▶ **RECORDS PROVIDED**
☆ ☆ ☆

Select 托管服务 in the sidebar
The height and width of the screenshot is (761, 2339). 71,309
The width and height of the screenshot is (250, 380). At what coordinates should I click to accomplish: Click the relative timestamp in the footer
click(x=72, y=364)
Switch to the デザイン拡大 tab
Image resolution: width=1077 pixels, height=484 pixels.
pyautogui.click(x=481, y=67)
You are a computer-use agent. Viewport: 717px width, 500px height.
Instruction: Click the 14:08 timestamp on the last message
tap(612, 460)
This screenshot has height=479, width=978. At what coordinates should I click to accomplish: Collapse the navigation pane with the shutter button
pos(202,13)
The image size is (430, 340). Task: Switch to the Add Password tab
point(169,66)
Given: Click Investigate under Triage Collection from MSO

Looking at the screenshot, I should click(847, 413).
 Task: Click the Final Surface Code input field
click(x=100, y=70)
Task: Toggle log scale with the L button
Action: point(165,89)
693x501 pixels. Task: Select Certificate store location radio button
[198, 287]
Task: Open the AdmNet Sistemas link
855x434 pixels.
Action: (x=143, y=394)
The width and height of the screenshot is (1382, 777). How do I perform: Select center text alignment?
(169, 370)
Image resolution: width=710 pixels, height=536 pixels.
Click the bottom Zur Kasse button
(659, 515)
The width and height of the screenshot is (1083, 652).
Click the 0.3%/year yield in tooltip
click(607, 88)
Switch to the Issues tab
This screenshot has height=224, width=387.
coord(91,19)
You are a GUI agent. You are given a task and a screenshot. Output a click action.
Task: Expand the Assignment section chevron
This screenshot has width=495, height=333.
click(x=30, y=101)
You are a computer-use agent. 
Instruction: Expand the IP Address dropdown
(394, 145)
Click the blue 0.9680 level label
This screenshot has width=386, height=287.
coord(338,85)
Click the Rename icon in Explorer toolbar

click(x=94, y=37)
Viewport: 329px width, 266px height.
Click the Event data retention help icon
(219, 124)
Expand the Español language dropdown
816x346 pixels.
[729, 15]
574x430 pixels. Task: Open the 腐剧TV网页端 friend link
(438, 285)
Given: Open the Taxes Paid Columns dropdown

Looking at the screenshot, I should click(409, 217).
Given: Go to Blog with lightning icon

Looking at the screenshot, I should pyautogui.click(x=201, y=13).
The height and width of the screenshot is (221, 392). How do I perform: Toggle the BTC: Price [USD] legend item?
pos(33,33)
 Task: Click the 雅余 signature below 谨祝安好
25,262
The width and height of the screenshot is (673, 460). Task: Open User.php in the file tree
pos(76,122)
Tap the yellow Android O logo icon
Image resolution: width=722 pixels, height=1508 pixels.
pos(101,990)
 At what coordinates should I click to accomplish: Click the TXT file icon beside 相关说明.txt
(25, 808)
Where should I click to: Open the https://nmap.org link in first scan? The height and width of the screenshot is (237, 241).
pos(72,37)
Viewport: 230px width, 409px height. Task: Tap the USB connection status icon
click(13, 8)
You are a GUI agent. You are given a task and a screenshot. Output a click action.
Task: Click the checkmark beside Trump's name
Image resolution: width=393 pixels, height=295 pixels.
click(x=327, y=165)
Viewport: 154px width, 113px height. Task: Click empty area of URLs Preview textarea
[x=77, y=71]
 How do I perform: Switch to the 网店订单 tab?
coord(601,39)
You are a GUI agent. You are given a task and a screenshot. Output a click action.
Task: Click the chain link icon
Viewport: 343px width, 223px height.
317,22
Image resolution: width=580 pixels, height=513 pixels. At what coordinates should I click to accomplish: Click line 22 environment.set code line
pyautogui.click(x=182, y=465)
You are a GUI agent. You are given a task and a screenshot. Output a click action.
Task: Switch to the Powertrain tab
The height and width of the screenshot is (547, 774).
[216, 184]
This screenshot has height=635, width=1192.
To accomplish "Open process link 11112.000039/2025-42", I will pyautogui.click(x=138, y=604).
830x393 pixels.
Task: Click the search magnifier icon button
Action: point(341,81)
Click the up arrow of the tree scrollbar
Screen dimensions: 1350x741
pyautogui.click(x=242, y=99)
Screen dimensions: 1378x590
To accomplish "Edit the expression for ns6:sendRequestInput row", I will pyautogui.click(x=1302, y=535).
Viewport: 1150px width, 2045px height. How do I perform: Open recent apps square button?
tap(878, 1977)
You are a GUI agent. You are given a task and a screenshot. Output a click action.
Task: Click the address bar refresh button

☆ ☆ ☆

▶ **WORK TASK**
Copy every line of the listing that contains the word "computer".

▶ **SOLVED EXERCISE**
You are a computer-use agent. Viewport: 717px width, 500px height.
You are a computer-use agent. 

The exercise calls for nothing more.